The Times reported that the March 3 budget will move the stamp duty holiday to the end of June in order to bring it into line with the easing of lockdown restrictions. It was originally due to expire on March 31. The scrapping of business rates will also be extended from a March 31 deadline, according to the Financial Times, (something the Scottish Government has already done) but the Tory “Red Wall” MPs who formed the Northern Research Group are urging wider reform than this.
The Government currently calculates retail business rates by multiplying a figure based loosely on the rental value of the property by the business rate multiplier (a figure which is currently 49.1p for a small business and 50.4p if it’s large). This means the average tax is around 50% of the rental value. In 1990 when the tax was brought in the average rate was 35%.

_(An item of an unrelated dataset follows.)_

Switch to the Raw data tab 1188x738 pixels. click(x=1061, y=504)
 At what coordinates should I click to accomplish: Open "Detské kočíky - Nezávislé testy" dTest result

Forty-five Tory MPs have now written to the Chancellor asking him to cut business rates back to 1990 levels. Research from WPI Strategy suggests 25 of the top 35 constituencies in England and Wales affected by the highest business rate burden are in the North of England which include many recently won Conservative seats like Leigh, Bishop Auckland, Grimsby and Rossendale and Darwen, the seat of Northern Research Group Chair Jake Berry MP.
But what does this mean for a Chancellor who seems to want to raise taxes to balance the books? Rishi Sunak has planned a review of business rates (now delayed until Autumn) in which the Treasury confirmed an online sales tax will be considered. Will he reduce the burden on high streets and force Amazon to pay more? Perhaps it takes a ex-Goldman Sachs banker with billionaire in-laws to roll back globalisation.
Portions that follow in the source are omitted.